Output these lines as a JSON list of strings, one string per line, leaving out blank lines, and cover every one of the items.

(Click-target data)
## START

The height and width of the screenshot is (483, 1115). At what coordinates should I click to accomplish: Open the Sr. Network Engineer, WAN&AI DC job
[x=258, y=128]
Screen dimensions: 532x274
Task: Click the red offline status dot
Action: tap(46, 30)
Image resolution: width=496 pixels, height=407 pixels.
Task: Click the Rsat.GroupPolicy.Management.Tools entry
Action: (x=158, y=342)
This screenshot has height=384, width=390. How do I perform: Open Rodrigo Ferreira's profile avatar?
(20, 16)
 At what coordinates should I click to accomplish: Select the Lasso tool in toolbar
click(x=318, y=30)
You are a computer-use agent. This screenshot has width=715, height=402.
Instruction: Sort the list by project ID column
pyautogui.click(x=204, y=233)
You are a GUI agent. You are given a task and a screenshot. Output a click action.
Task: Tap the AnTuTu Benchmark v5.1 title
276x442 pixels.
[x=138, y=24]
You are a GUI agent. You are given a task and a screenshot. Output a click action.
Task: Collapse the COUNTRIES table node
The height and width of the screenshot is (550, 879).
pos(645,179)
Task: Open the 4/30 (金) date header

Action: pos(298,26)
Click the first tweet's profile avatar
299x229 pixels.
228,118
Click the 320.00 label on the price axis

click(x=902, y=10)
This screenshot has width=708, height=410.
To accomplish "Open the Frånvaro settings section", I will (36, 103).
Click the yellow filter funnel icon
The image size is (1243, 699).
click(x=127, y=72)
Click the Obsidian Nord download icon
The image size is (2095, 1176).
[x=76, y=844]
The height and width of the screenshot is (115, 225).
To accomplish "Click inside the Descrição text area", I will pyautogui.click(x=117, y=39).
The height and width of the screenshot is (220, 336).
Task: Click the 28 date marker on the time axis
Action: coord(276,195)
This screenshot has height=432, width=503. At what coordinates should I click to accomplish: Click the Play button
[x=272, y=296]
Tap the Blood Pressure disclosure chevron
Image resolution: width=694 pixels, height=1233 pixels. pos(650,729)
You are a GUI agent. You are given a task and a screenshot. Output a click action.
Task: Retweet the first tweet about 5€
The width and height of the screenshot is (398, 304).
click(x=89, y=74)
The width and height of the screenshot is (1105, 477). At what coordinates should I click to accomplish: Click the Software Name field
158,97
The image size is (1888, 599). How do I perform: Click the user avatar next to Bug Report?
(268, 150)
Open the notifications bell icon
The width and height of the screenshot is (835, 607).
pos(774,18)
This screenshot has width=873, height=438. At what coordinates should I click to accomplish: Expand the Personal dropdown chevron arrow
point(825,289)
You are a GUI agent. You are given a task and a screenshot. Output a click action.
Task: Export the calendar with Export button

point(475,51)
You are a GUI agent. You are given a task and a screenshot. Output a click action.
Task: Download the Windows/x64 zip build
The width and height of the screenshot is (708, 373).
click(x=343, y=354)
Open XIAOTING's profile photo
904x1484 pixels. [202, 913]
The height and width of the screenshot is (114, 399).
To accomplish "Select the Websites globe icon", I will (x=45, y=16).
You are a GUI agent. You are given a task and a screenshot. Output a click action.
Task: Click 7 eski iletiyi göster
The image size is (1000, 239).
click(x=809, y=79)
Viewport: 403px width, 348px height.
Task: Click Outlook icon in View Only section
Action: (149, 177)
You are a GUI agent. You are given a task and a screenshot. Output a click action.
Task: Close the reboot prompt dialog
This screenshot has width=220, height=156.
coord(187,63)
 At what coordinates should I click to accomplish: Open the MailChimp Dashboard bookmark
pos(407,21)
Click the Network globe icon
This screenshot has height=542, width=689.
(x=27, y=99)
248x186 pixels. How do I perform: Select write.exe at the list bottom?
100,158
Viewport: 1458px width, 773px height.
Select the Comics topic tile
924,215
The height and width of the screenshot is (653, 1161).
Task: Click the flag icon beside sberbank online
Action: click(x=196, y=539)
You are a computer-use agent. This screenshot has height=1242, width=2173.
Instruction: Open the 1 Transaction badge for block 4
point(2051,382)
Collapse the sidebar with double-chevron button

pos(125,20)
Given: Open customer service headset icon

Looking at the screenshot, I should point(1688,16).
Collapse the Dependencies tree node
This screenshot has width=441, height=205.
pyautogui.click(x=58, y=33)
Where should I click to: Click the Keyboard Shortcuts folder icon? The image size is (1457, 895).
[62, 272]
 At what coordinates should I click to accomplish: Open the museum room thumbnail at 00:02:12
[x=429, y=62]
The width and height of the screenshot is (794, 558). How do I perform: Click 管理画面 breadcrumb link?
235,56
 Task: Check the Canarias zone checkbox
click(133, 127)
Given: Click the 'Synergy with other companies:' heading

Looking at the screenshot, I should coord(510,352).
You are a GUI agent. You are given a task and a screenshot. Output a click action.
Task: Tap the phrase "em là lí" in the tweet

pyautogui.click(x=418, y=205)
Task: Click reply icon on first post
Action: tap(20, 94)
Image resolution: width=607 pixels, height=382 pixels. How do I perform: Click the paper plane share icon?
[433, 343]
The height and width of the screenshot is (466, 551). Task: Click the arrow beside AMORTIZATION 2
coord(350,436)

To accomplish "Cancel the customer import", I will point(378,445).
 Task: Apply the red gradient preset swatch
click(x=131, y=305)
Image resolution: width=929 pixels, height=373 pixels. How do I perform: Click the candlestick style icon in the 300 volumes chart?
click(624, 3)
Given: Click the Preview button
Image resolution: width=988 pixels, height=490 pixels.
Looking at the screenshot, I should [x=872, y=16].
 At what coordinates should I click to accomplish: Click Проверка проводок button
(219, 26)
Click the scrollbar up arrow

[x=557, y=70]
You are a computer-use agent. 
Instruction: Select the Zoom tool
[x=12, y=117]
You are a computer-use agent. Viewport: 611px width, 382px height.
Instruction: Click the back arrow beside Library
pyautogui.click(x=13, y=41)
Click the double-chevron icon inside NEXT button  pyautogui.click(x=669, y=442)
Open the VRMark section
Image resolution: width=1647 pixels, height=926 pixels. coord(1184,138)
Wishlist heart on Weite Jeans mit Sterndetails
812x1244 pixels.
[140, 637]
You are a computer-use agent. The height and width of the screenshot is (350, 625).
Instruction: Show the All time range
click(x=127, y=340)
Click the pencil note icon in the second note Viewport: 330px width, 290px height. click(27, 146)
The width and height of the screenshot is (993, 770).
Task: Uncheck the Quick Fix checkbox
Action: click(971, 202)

## END

-- The solution --
[
  "The height and width of the screenshot is (483, 1115). At what coordinates should I click to accomplish: Open the Sr. Network Engineer, WAN&AI DC job",
  "[x=258, y=128]",
  "Screen dimensions: 532x274",
  "Task: Click the red offline status dot",
  "Action: tap(46, 30)",
  "Image resolution: width=496 pixels, height=407 pixels.",
  "Task: Click the Rsat.GroupPolicy.Management.Tools entry",
  "Action: (x=158, y=342)",
  "This screenshot has height=384, width=390. How do I perform: Open Rodrigo Ferreira's profile avatar?",
  "(20, 16)",
  " At what coordinates should I click to accomplish: Select the Lasso tool in toolbar",
  "click(x=318, y=30)",
  "You are a computer-use agent. This screenshot has width=715, height=402.",
  "Instruction: Sort the list by project ID column",
  "pyautogui.click(x=204, y=233)",
  "You are a GUI agent. You are given a task and a screenshot. Output a click action.",
  "Task: Tap the AnTuTu Benchmark v5.1 title",
  "276x442 pixels.",
  "[x=138, y=24]",
  "You are a GUI agent. You are given a task and a screenshot. Output a click action.",
  "Task: Collapse the COUNTRIES table node",
  "The height and width of the screenshot is (550, 879).",
  "pos(645,179)",
  "Task: Open the 4/30 (金) date header",
  "Action: pos(298,26)",
  "Click the first tweet's profile avatar",
  "299x229 pixels.",
  "228,118",
  "Click the 320.00 label on the price axis",
  "click(x=902, y=10)",
  "This screenshot has width=708, height=410.",
  "To accomplish \"Open the Frånvaro settings section\", I will (36, 103).",
  "Click the yellow filter funnel icon",
  "The image size is (1243, 699).",
  "click(x=127, y=72)",
  "Click the Obsidian Nord download icon",
  "The image size is (2095, 1176).",
  "[x=76, y=844]",
  "The height and width of the screenshot is (115, 225).",
  "To accomplish \"Click inside the Descrição text area\", I will pyautogui.click(x=117, y=39).",
  "The height and width of the screenshot is (220, 336).",
  "Task: Click the 28 date marker on the time axis",
  "Action: coord(276,195)",
  "This screenshot has height=432, width=503. At what coordinates should I click to accomplish: Click the Play button",
  "[x=272, y=296]",
  "Tap the Blood Pressure disclosure chevron",
  "Image resolution: width=694 pixels, height=1233 pixels. pos(650,729)",
  "You are a GUI agent. You are given a task and a screenshot. Output a click action.",
  "Task: Retweet the first tweet about 5€",
  "The width and height of the screenshot is (398, 304).",
  "click(x=89, y=74)",
  "The width and height of the screenshot is (1105, 477). At what coordinates should I click to accomplish: Click the Software Name field",
  "158,97",
  "The image size is (1888, 599). How do I perform: Click the user avatar next to Bug Report?",
  "(268, 150)",
  "Open the notifications bell icon",
  "The width and height of the screenshot is (835, 607).",
  "pos(774,18)",
  "This screenshot has width=873, height=438. At what coordinates should I click to accomplish: Expand the Personal dropdown chevron arrow",
  "point(825,289)",
  "You are a GUI agent. You are given a task and a screenshot. Output a click action.",
  "Task: Export the calendar with Export button",
  "point(475,51)",
  "You are a GUI agent. You are given a task and a screenshot. Output a click action.",
  "Task: Download the Windows/x64 zip build",
  "The width and height of the screenshot is (708, 373).",
  "click(x=343, y=354)",
  "Open XIAOTING's profile photo",
  "904x1484 pixels. [202, 913]",
  "The height and width of the screenshot is (114, 399).",
  "To accomplish \"Select the Websites globe icon\", I will (x=45, y=16).",
  "You are a GUI agent. You are given a task and a screenshot. Output a click action.",
  "Task: Click 7 eski iletiyi göster",
  "The image size is (1000, 239).",
  "click(x=809, y=79)",
  "Viewport: 403px width, 348px height.",
  "Task: Click Outlook icon in View Only section",
  "Action: (149, 177)",
  "You are a GUI agent. You are given a task and a screenshot. Output a click action.",
  "Task: Close the reboot prompt dialog",
  "This screenshot has width=220, height=156.",
  "coord(187,63)",
  " At what coordinates should I click to accomplish: Open the MailChimp Dashboard bookmark",
  "pos(407,21)",
  "Click the Network globe icon",
  "This screenshot has height=542, width=689.",
  "(x=27, y=99)",
  "248x186 pixels. How do I perform: Select write.exe at the list bottom?",
  "100,158",
  "Viewport: 1458px width, 773px height.",
  "Select the Comics topic tile",
  "924,215",
  "The height and width of the screenshot is (653, 1161).",
  "Task: Click the flag icon beside sberbank online",
  "Action: click(x=196, y=539)",
  "You are a computer-use agent. This screenshot has height=1242, width=2173.",
  "Instruction: Open the 1 Transaction badge for block 4",
  "point(2051,382)",
  "Collapse the sidebar with double-chevron button",
  "pos(125,20)",
  "Given: Open customer service headset icon",
  "Looking at the screenshot, I should point(1688,16).",
  "Collapse the Dependencies tree node",
  "This screenshot has width=441, height=205.",
  "pyautogui.click(x=58, y=33)",
  "Where should I click to: Click the Keyboard Shortcuts folder icon? The image size is (1457, 895).",
  "[62, 272]",
  " At what coordinates should I click to accomplish: Open the museum room thumbnail at 00:02:12",
  "[x=429, y=62]",
  "The width and height of the screenshot is (794, 558). How do I perform: Click 管理画面 breadcrumb link?",
  "235,56",
  " Task: Check the Canarias zone checkbox",
  "click(133, 127)",
  "Given: Click the 'Synergy with other companies:' heading",
  "Looking at the screenshot, I should coord(510,352).",
  "You are a GUI agent. You are given a task and a screenshot. Output a click action.",
  "Task: Tap the phrase \"em là lí\" in the tweet",
  "pyautogui.click(x=418, y=205)",
  "Task: Click reply icon on first post",
  "Action: tap(20, 94)",
  "Image resolution: width=607 pixels, height=382 pixels. How do I perform: Click the paper plane share icon?",
  "[433, 343]",
  "The height and width of the screenshot is (466, 551). Task: Click the arrow beside AMORTIZATION 2",
  "coord(350,436)",
  "To accomplish \"Cancel the customer import\", I will point(378,445).",
  " Task: Apply the red gradient preset swatch",
  "click(x=131, y=305)",
  "Image resolution: width=929 pixels, height=373 pixels. How do I perform: Click the candlestick style icon in the 300 volumes chart?",
  "click(624, 3)",
  "Given: Click the Preview button",
  "Image resolution: width=988 pixels, height=490 pixels.",
  "Looking at the screenshot, I should [x=872, y=16].",
  " At what coordinates should I click to accomplish: Click Проверка проводок button",
  "(219, 26)",
  "Click the scrollbar up arrow",
  "[x=557, y=70]",
  "You are a computer-use agent. ",
  "Instruction: Select the Zoom tool",
  "[x=12, y=117]",
  "You are a computer-use agent. Viewport: 611px width, 382px height.",
  "Instruction: Click the back arrow beside Library",
  "pyautogui.click(x=13, y=41)",
  "Click the double-chevron icon inside NEXT button  pyautogui.click(x=669, y=442)",
  "Open the VRMark section",
  "Image resolution: width=1647 pixels, height=926 pixels. coord(1184,138)",
  "Wishlist heart on Weite Jeans mit Sterndetails",
  "812x1244 pixels.",
  "[140, 637]",
  "You are a computer-use agent. The height and width of the screenshot is (350, 625).",
  "Instruction: Show the All time range",
  "click(x=127, y=340)",
  "Click the pencil note icon in the second note Viewport: 330px width, 290px height. click(27, 146)",
  "The width and height of the screenshot is (993, 770).",
  "Task: Uncheck the Quick Fix checkbox",
  "Action: click(971, 202)"
]